O ensaio de Junichirō Tanizaki, Elogio da Sombra, examina os fundamentos da estética tradicional japonesa. Contrasta a busca ocidental pela clareza e brilho com uma apreciação oriental pela penumbra, pelo matizado e pelo imperfeito. A beleza, para Tanizaki, não reside na exposição total, mas no sugerido, naquilo que a escuridão vela e revela pela metade. Este conceito transcende o artístico para se tornar uma filosofia perceptiva.
Interface do usuário e o design da penumbra 🎨
No desenvolvimento de software e design de UI/UX, a metáfora da sombra é literal e figurativa. Literal no uso de sombras e camadas para criar hierarquia visual e profundidade.
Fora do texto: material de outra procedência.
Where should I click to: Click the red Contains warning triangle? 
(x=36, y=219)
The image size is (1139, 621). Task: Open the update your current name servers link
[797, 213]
Figurativa no princípio da revelação progressiva: não saturar o usuário com dados, mas mostrar o essencial e permitir explorar. Um menu contextual que aparece ao clicar com o botão direito é um elogio da sombra funcional. O carregamento diferido de conteúdo prioriza o visível, deixando o resto em um espaço de espera. É uma batalha constante contra o ofuscamento da sobrecarga informativa.
Depurando código à luz de uma vela 🕯️
Imaginemos aplicar os preceitos de Tanizaki à nossa rotina de desenvolvimento. Programar com a tela no brilho mínimo, em uma sala mal iluminada pelo piscar de um roteador. Escrever funções que, como uma laca escura, ocultam sua complexidade em uma elegante opacidade. Os bugs não seriam erros, mas características estéticas, matizes inesperados que enriquecem a experiência. O relatório de erros seria enviado em papel pergaminho, com manchas de chá que escurecem as partes menos relevantes. Com certeza o cliente apreciaria a profundidade do gesto.